Hiç Unutmuyorum..
Bu soruyu ısrarla soruyorum, sormaya da devam edeceğim. Son haftalarda sürekli PKK/HDP’nin gerçek yüzüne işaret ederken, aynı PKK/HDP’yle masaya oturulmuş ve PKK/HDP’nin bu sayede palazlanıp pervasızlaşmış olmasını gözlerden kaçıranların ikiyüzlülüğü iyi anlaşılsın diye, bıkmadan usanmadan bu soruyu sormaya devam edeceğim.
-Düne kadar yüzde 5-6 oyu olan, bunu da tehditle toplayan PKK/HDP’nin bugün iktidarı belirleyebilecek derecede bir güce ulaşması, aynı derecede pervasızlaşması kimin, neyin eseridir?
-PKK bir terör örgütü iken, onu kahramanlaştıran ne ve kimlerdir?
-HDP bu terör örgütünün siyasi uzantısı iken, onu legalleştiren ne ve kimlerdir?
-Hükümet ve Hükümet’e yakın medya organları ve yazarların, bugün HDP’den, PKK’dan yakınmaya hakkı var mıdır?
Hiç unutmuyorum:
-PKK’dan adıyla yani “bölücü terör örgütü” diye bahsettiğimizde,
-Bu bölücü terör örgütünün asla silah bırakmaya yanaşmayacağını söylediğimizde,
-Dağdaki teröristlerin yaşantılarını; neler yiyip neler içtiklerini; İslam’la, namazla nasıl alay ettiklerini kısacası gerçek yüzlerini gösteren fotoğraf kareleri yayınladığımızda,
-HDP’nin tepe yönetiminin kriptolardan oluştuğunu ortaya koyduğumuzda,
-İmralı’daki Öcalan’dan “Sayın” değil, “teröristbaşı” diye söz ettiğimizde,
-Terör örgütü ile masaya oturulamayacağını, heyetler oluşturulamayacağını mırıldandığımızda…
Hükümet’e yakın medya organlarında aleyhimize yazılar, haberler yayınlanmıştır.
Buralarda sürekli PKK ve HDP PR’ı yapılmış; PKK/HDP’nin “yanlış tanıtıldığı”, “aslında mücadelelerinde haklı oldukları”, “tüm hatanın devlette olduğu, askerde poliste olduğu” algısı yayılmıştır.
Ucundan kıyısından bile olsa PKK/HDP gerçeğini dillendirdiğinizde, hedefe oturtulmuşsunuzdur.

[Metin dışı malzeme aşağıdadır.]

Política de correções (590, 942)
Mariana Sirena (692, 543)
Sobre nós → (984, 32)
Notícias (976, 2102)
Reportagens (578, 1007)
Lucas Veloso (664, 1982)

Şimdi bakıyorum bunlara, birer “kaplan” kesilmişler, neredeyse ellerine silah alıp, HDP’ye kurşun yağdıracaklar.
180 derece dönmüşler.
Biz dün hangi noktada isek, bugün de ordayız. Bunlar ise, konjonktüre göre kıvırıyorlar.

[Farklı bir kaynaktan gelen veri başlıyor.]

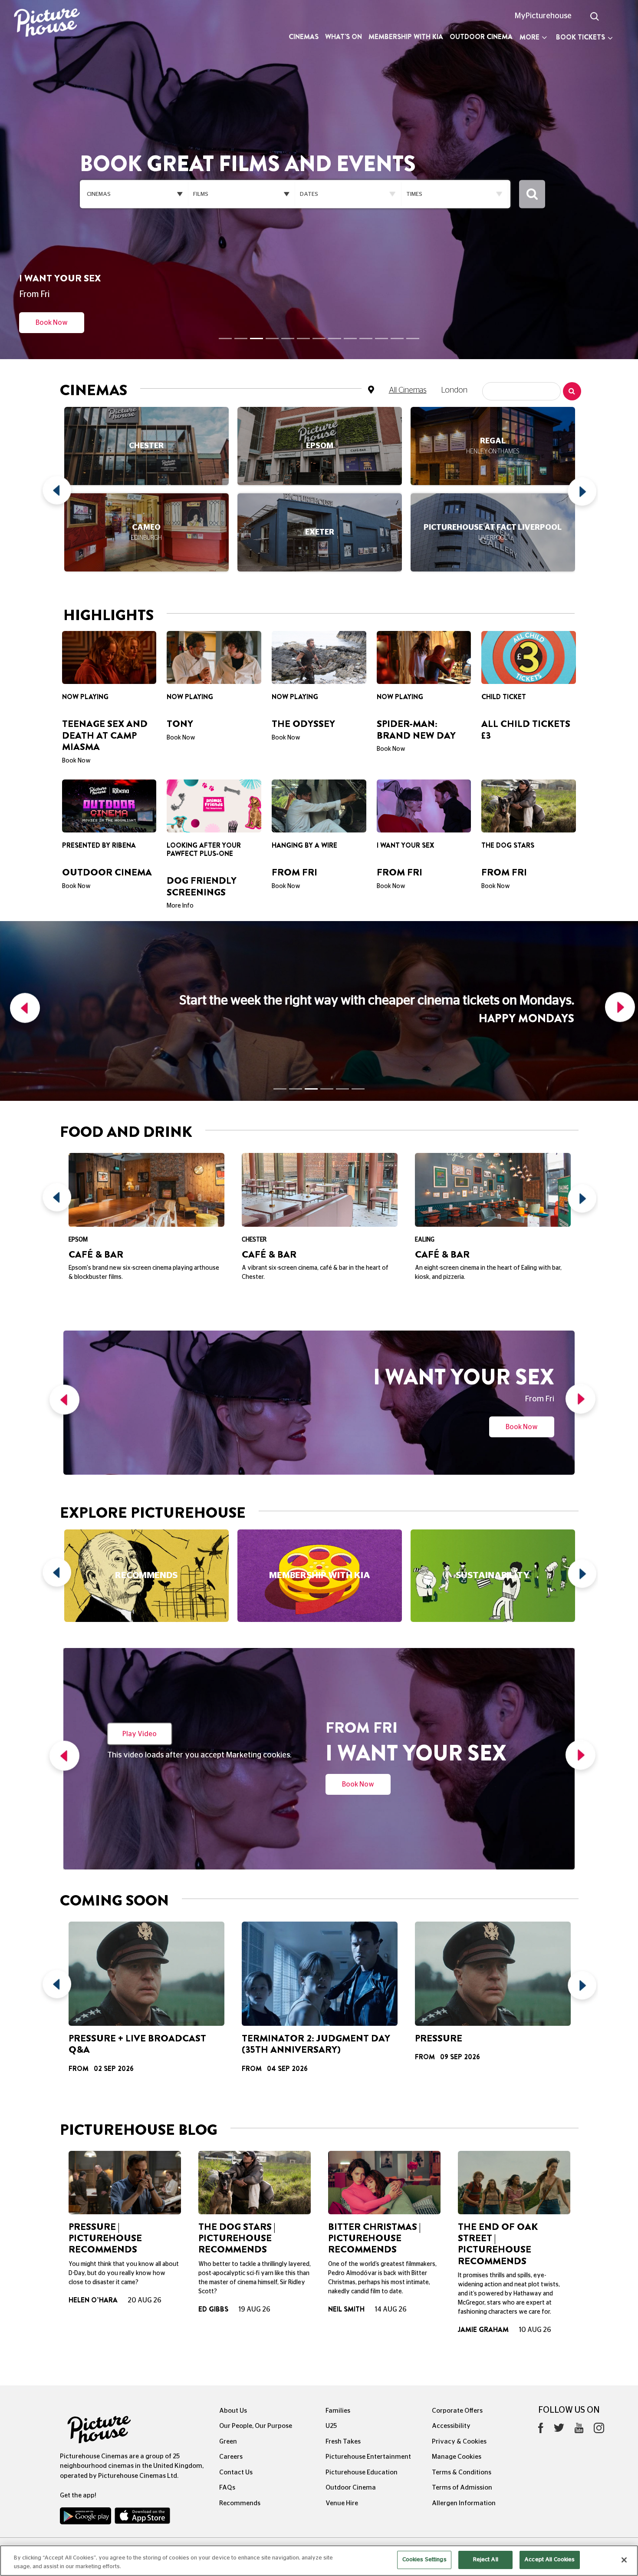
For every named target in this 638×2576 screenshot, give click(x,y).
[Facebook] (540, 2328)
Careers (231, 2355)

Tutarlılık, omurgalı olmak da neyin nesi!
Şahsi çıkarları neyi gerektiriyorsa anında o yönde hareket ediyorlar.
Zerre samimiyet yok.
Halk Zerdüşt’ün kıskacına düşmüş, bölücülük almış başını gitmiş, ülke bölünmüş umurlarında değil. Varsa yoksa şahsi çıkarları. Tüm manevralarını şahsi çıkarlarına göre yapıyorlar.
Şimdilerde hemen hergün PKK/HDP gerçeğinden söz edip, örgütün bölgede halk üzerinde baskı oluşturduğundan, insanların zorla HDP’ye oy vermeye zorlandığından vs. yakınıyorlar; giden oyları geri çevirmeye çalışıyorlar.
Bir kere, PKK/HDP’nin artırdığı her 10 oyun ancak 1’i baskı sonucudur, 9’u (sayenizde) kendiliğinden gelen oydur.
Ve geçti Bor’un pazarı.
PKK/HDP Üsküdar’ı geçeli çok oldu.
Hem de hiç zorlanmadan, güle oynaya…
Bu geçiş esnasında sizler de, tebessüm edip güller saçıyordunuz üzerlerine…
Sayenizde, özellikle ilk defa oy kullanacak olan Kürt kökenlilerin hemen hemen tamamının idolü Öcalan’dır, Karayılan’dır, Demirtaş’tır.
Bu gençlere bu saatten sonra neyi anlatabilirsiniz.
Onca “masa” mesaisine rağmen seçimlerin yaklaşmasıyla “Teröristle aynı masaya oturulmaz” çıkışının yapılmasına “Masaya oturulduğuna göre PKK terör örgütü değil” cevabını veren HDP’liye ne diyeceğiz?
Lamı cimi yok:
Bu tablo sizin eseriniz, mesuliyetinden kaçamazsınız.